Eric Thompson, whose company TGSCOM Inc. last year sold an empty Glock 9 mm magazine and magazine loading apparatus to George Sodini, the man who shot up a Collier Township, Pa., health club on Tuesday, said the sale was legal and his company did nothing wrong.
"The firearms industry and firearms dealers are lambasted by the media and by politicians all the time and very often nobody stands up and says
'hey, we didn't do anything wrong,'" Thompson said. "I'm ... being penalized by doing a good job and employing a lot of people and selling sporting goods ... I'm not some backwoods guy just making to look a buck off of tragedy."

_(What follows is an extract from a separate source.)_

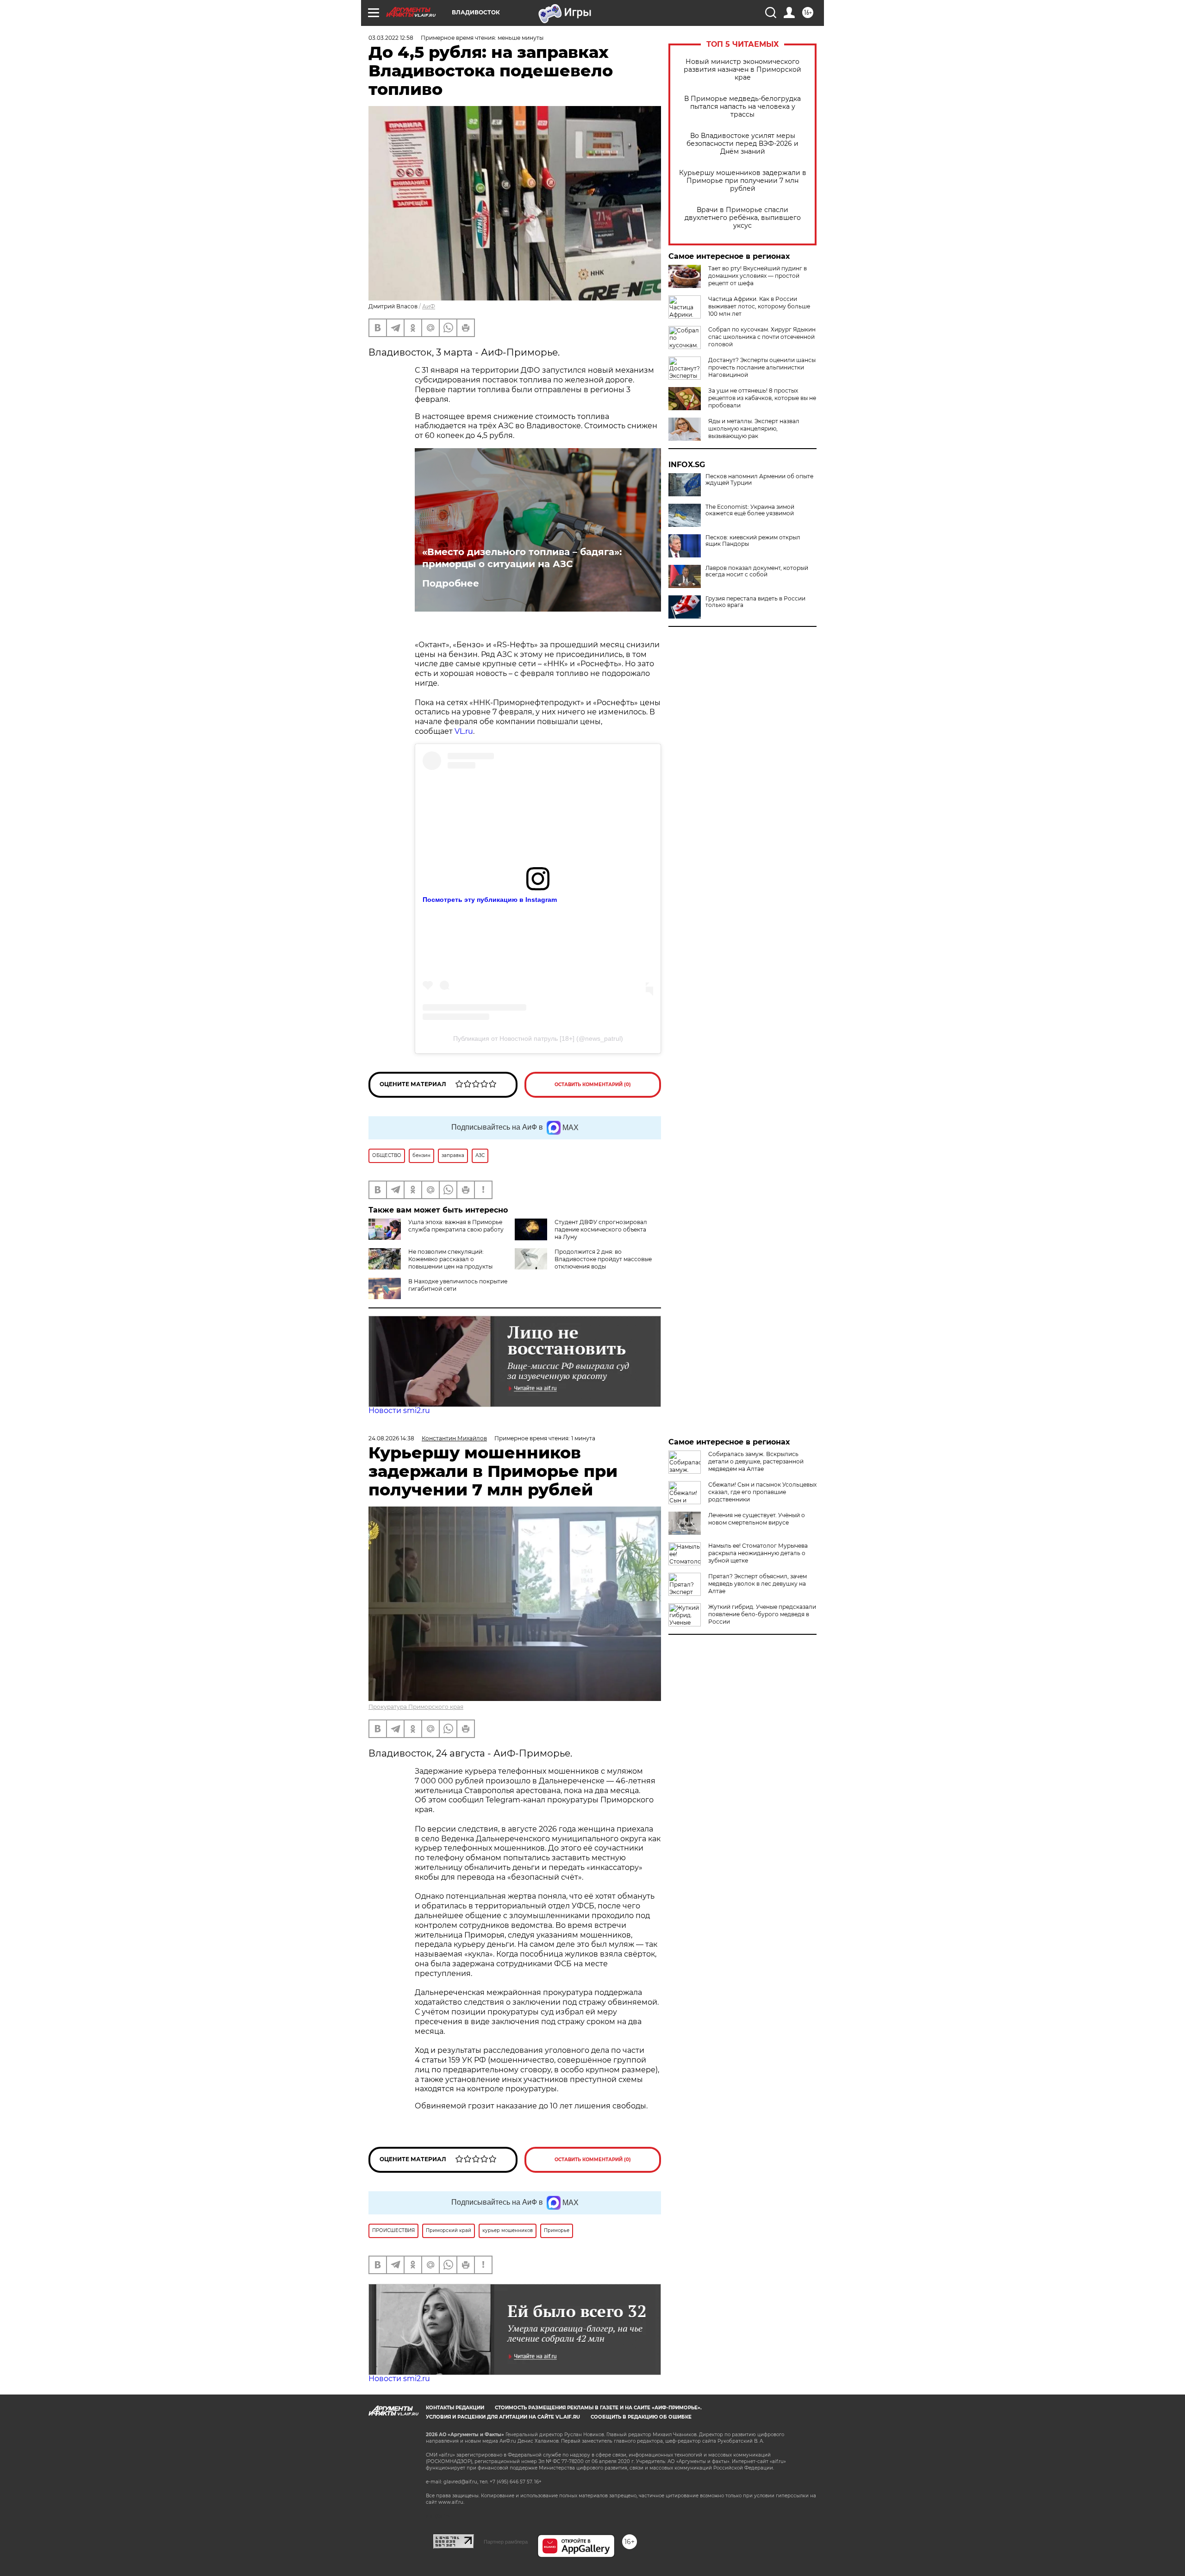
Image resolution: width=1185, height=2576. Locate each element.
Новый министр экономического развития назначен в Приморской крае (742, 69)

Thompson's company, which is based in Green Bay and employs about 40 people, also sold a gun or accessories to the shooters in the Virginia Tech and Northern Illinois University attacks.
Seung-Hui Cho used a .22-caliber handgun bought from TGSCOM in his attack at Virginia Tech in April 2007, in which 32 people were killed. Stephen Kazmierczak, who killed five people in an NIU classroom before killing himself in February 2008, bought two empty 9 mm Glock magazines and a Glock holster through a TGSCOM site.
The Bureau of Alcohol, Tobacco and Firearms doesn't keep statistics on online gun sales, but Thompson said online sales are taking business away from stores. Thompson declined to say how much the company made in sales last year, but said it was "in the millions of dollars."
"It's just the nature of the business," he said. "We just happen to be on the forefront in this industry."
Thompson visited the Virginia Tech campus after the attack to support a local chapter of Students for Concealed Carry on Campus. And after the NIU attack, he said the Web site Kazmierczak visited saw a spike in traffic.
Andrew Goddard, whose son Colin was shot and wounded at Virginia Tech, said Thompson "needs to have some sort of social responsibility."
"I take issue on the basic principle that he's selling something that doesn't have a legitimate use outside of stalking and killing people," Goddard, of Richmond, Va., said.